Finalist 2019

Platform

Matt Caldar / Lauren Garner / Olivia Potter / Will Muhleisen and Courtney Brown / Office

Platform, a Victorian Design Challenge shortlisted project, a strategic insertion at Noble Park Train Station aiming to foster entrepreneurship in young people.

An intergenerational and community place in a busy hub beneath the new skyrail, Platform provides a physical platform for young people to start their own business. They are given a quality space in the public realm, alongside established social enterprises.

Platform collaborates with City of Greater Dandenong, FYA and Keysborough College to develop skills for use socially or in business. Demountable shelters house storage for small businesses allowing the flexibility required by ambitious student entrepreneurs and social enterprises.

Design Excellence

One of the most important things society must do is support and equip young people in their professional development.

Platform does this by layering a physical space with the input of multiple stakeholders. Platform is the meshing together of the Foundation of Young Australians, VicTrack, $20 Boss, Level Crossing Removals, Office and the City of Greater Dandenong. It takes the entrepreneurial pursuits of young people seriously, enabling them to take risks as they explore career possibilities.

Design Impact

Platform seeks to transform the way entrepreneurial business can happen for teenagers. It provides kids with a safe, public, communal and joyful space of their own at an active node within the community, conceived through interdisciplinary thinking.

Platform was realised through thinking about youth from many angles and through the lenses of multiple stakeholders who support children and their entrepreneurial pursuits. At its core, Platform is human-centred design, focussing on the possibilities of youth in society today. We believe that using this multidisciplinary approach provides a multiplicity of richness in our proposal.

At Platform, kids are allowed to be loud in their local community. There are no strict rules or restrictions - Platform is purely a backdrop for kids to have agency over space.

Design Transformation

VicHealth identified increasing social isolation, job-stress and the shift towards predominantly online interaction as putting young Victorians at high risk of mental health challenges. Platform considers professional interaction a booster of their interpersonal skills.

Working with the $20 Boss program, students are issued a challenge of using small amounts of capital to create social benefit in their community.

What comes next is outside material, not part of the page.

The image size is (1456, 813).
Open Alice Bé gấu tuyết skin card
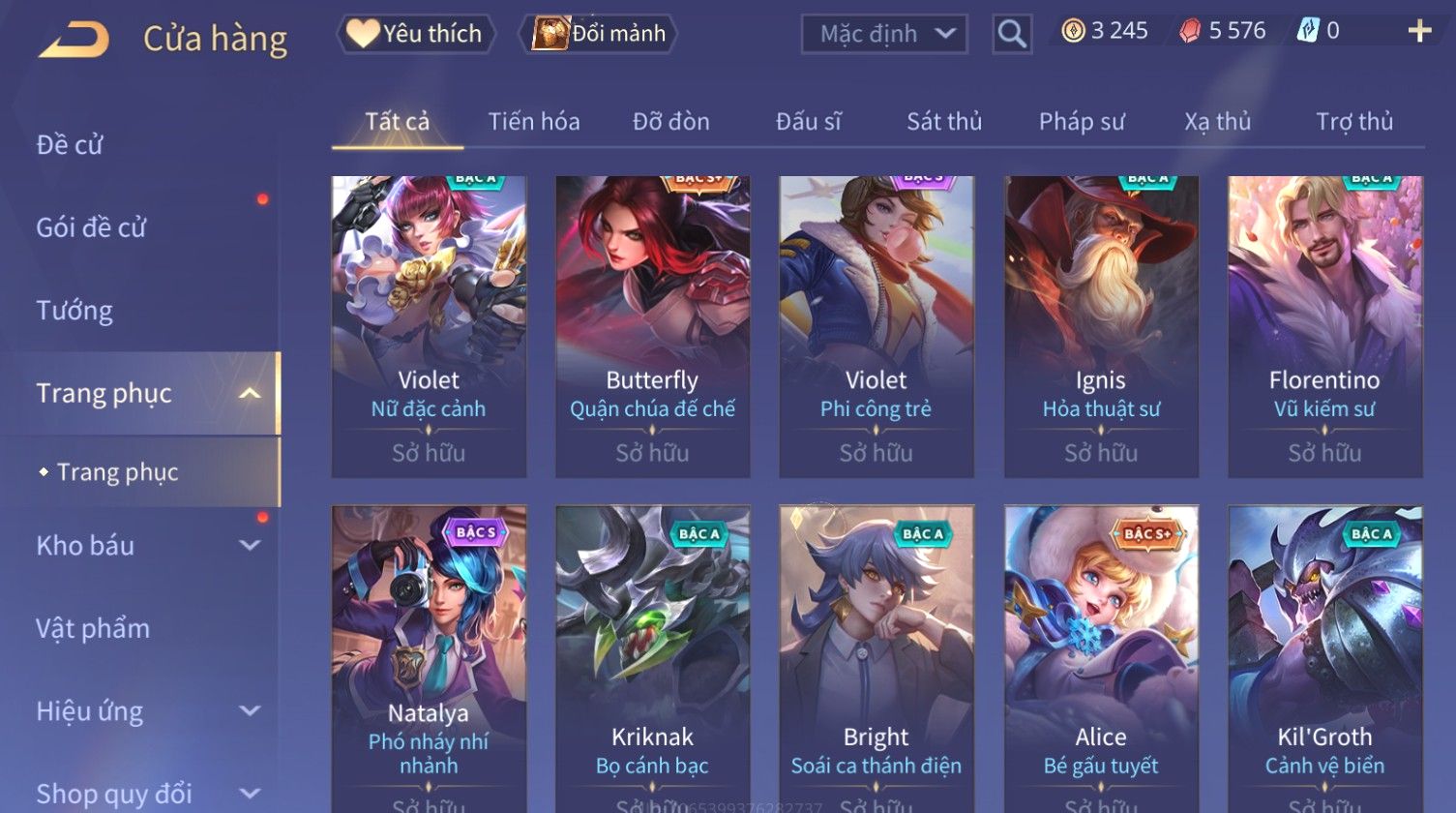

Platform allows school students to interact with an array of commuters. By engaging with Platform students gain confidence interacting and backing themselves while developing a valued place in their community.

In conjuction with engaging with students entrepreneurial ventures Platform offers leases to social enterprises in the hope to foster ethics and business practices within the Platform community.

Design Innovation

Design innovation occurs three fold within the project:

1. The Model: Engagement & Procurement
Together with the FYA and local council, we have developed a model of engagement and delivery which engages young people with private enterprise, local businesses, and local council to produce an outcome which renders favourable circumstances for all.

2. Social Legacy and Support:
Using a phasing system which echoes the term cycle, the project is able to be geared towards students and staged. 20% of the revenue generated by rent can be pooled from which students can propose grants for their development, education & startup costs. The remaining percent will go towards income for management and maintenance of the site.

3. The Design prototype:
The design proposes the use of highly durable heavy duty, waterproof, wind resistant fibre.
We have been developing and prototyping the design for this tensile structure and believe it is both innovative and beautiful.

Other Key Features

Conceived by students and graduates of architecture, product designers and landscape architects, Platform challenges the common rhetoric that kids are too young, shy or vulnerable to participate in larger society. The permanent and physical presence of Platform says kids want to be valued, taken seriously and that they care about their place in their environment.